**What you have to do:**
In the data below, find the line containing "848x655 pixels. How", then set down that line and every later line up to and including the line containing "Open the Chat", exactly.

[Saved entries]
-- Opening Marker --
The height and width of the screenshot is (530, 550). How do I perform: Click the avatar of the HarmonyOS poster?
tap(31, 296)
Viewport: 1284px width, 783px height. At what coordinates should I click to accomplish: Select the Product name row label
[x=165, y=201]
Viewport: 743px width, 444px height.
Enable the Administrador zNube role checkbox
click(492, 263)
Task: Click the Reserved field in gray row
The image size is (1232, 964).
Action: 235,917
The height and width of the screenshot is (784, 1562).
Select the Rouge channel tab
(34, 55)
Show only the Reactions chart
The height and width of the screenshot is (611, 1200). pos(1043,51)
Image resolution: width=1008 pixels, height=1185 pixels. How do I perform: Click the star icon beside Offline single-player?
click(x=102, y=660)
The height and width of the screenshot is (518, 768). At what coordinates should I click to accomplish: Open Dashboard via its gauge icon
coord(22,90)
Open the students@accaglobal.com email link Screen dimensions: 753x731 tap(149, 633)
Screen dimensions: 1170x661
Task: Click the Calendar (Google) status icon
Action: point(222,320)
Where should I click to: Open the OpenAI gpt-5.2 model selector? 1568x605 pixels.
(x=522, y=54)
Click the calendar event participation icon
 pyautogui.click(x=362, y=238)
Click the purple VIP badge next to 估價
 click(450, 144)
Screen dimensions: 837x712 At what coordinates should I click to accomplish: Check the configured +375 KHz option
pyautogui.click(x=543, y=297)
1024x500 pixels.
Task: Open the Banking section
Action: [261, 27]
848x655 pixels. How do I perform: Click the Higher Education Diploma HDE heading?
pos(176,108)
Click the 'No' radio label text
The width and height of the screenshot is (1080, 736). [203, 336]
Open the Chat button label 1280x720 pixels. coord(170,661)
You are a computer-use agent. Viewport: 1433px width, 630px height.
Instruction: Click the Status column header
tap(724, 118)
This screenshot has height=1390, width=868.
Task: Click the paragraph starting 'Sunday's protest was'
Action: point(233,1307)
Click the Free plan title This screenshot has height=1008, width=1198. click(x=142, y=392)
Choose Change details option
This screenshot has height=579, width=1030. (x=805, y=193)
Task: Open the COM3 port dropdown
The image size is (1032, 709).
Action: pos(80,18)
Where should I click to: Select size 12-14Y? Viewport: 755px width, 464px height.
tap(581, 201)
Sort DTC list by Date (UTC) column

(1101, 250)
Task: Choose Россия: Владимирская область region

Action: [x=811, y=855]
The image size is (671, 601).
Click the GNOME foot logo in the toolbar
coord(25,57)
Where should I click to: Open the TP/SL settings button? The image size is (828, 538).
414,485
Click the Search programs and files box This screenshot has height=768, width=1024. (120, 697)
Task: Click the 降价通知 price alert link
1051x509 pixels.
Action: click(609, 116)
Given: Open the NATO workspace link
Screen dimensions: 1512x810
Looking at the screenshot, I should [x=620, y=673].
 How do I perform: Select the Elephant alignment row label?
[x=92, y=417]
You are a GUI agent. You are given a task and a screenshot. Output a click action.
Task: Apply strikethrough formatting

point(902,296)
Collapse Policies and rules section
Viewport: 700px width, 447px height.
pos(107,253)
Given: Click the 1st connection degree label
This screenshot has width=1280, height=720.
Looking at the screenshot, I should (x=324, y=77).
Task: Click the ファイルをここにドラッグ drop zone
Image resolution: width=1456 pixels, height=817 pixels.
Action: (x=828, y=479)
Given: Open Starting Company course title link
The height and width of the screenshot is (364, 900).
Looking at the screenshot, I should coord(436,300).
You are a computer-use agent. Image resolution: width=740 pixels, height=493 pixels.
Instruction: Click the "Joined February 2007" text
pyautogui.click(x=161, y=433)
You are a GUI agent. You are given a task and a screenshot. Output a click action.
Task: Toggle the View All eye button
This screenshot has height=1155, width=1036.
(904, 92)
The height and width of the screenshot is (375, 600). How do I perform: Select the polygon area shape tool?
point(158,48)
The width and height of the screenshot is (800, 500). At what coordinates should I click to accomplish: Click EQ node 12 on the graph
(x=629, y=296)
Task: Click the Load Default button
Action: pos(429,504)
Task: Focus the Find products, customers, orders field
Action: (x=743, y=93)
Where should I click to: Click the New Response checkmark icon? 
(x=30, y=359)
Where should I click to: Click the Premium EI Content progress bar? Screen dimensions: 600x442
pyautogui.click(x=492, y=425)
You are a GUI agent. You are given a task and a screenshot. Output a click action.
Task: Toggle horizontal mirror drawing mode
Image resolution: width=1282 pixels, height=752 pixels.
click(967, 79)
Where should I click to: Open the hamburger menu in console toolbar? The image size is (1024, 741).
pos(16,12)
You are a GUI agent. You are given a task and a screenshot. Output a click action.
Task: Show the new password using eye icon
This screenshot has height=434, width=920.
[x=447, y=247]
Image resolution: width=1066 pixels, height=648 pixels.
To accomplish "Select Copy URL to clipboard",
-- Closing Marker --
**Response to this task:**
848x655 pixels. How do I perform: Click the Higher Education Diploma HDE heading?
pos(176,108)
Click the 'No' radio label text
The width and height of the screenshot is (1080, 736). [203, 336]
Open the Chat button label 1280x720 pixels. coord(170,661)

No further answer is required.